Excerpted passage -
□ □ □ □ □ □ □
New priorities transmission access reform and the future of the National Electricity Market
17 May 2023
17 May 2023
As new variable renewable energy generators enter the National Electricity Market (NEM), generators and consumers are feeling the impacts of increased congestion and increased costs. The Energy Security Board (ESB) is currently consulting on design options for a hybrid market which will assign priority access to generators, and create a new voluntary spot market called the Congestion Relief Market, or CRM.
The CRM will operate alongside the Energy Market, and the hybrid model will support and strengthen jurisdictional Renewable Energy Zone (REZ) schemes. The ESB's modelling shows it is likely to have a downward impact on the cost of capital, ultimately benefitting consumers and market participants.
The reforms aim to:
Improve investment efficiency by producing better long-term signals for market participants to locate in areas where they can provide the most benefit to consumers without increasing congestion;
Balance access and investor risk with the continued promotion of new entry into the NEM that contributes to competition and long-term consumer interests;
Remove incentives for non-cost reflective bidding and promotes better operation and dispatch outcomes; and
Create incentives for congestion relief.
Interested stakeholders are invited to make a submission or lodge any questions to the ESB by 12pm AEST, Friday 26 May 2023. For more information on making a submission, please refer to the consultation paper.
As has been the case with earlier transmission access reform proposals (such as Coordination of Generation and Transmission Investment (COGATI), the ESB's analysis appears to be based on an underlying assumption that renewable energy sites are fungible – that the key consideration is the location as it impacts the operation of the NEM.
This assumption ignores the reality that selection of sites for renewable energy projects is ultimately dictated by a range of factors, not least the quality of the resource and the environmental and community impacts. These areas are congested for a reason.
It will be difficult to incentivise projects to locate in less congested parts of the network that produce less yield or are less attractive in terms of issues that factor into site selection.
There are queries whether a COGATI-weary market will fully engage with yet another inherently complex transmission access reform proposal.
The best way forward is to tackle the underlying causes of congestion. This includes increasing the capacity and strength of the network in areas of high resource and preferred location for Variable Renewable Energy (VREs), which in part is the philosophy behind the REZ program (but attention needs to be paid at reducing the congestion at the REZ connection point by network augmentation). Although there is a capital cost involved in the network upgrades, there is a clear Low Cost of Energy (LCOE) benefit in well located VREs utilising high capacity factor and reduced environmental impacts (and reducing build costs).
The hybrid model design represents a significant departure from the existing market architecture.
□ □ □ □ □ □ □
Available data -
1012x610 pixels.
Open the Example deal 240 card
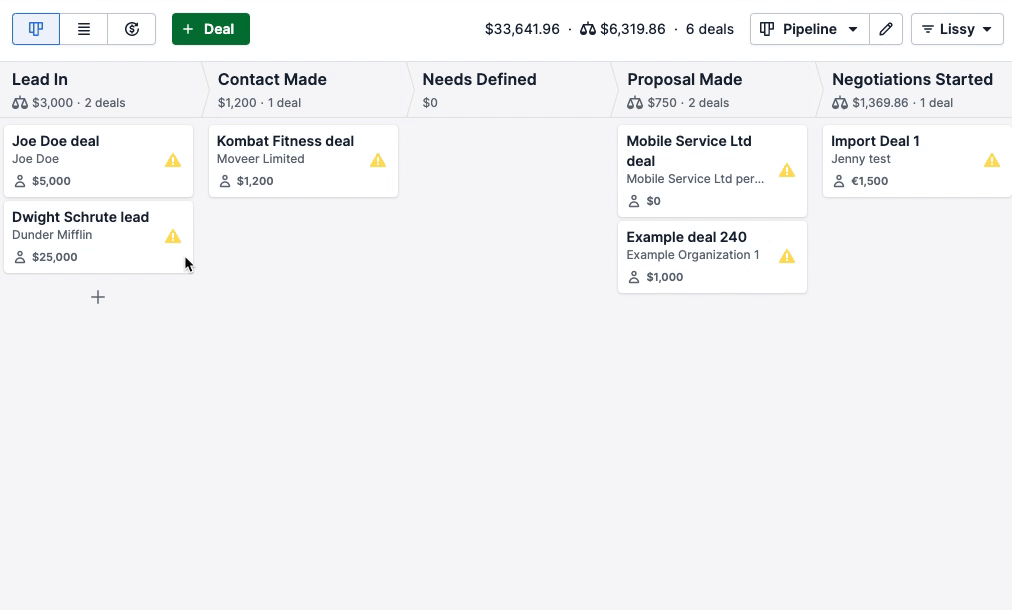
□ □ □ □ □ □ □
Stated goal 1 - Print the part of the transmission access reform article word for word, beginning at the words "It will be difficult" and stopping after "into site selection.".
Stated goal 2 -
Answer these questions using the transmission access reform article:
(a) What is the name of the new voluntary spot market the Energy Security Board is consulting on?
(b) By what time and date must stakeholders make a submission to the ESB?
(c) Which earlier transmission access reform proposal does the article name?
The material has no connection to the article on transmission access reform.

Output 1 -
It will be difficult to incentivise projects to locate in less congested parts of the network that produce less yield or are less attractive in terms of issues that factor into site selection.

Output 2 -
(a) The Congestion Relief Market (CRM).
(b) By 12pm AEST, Friday 26 May 2023.
(c) Coordination of Generation and Transmission Investment (COGATI).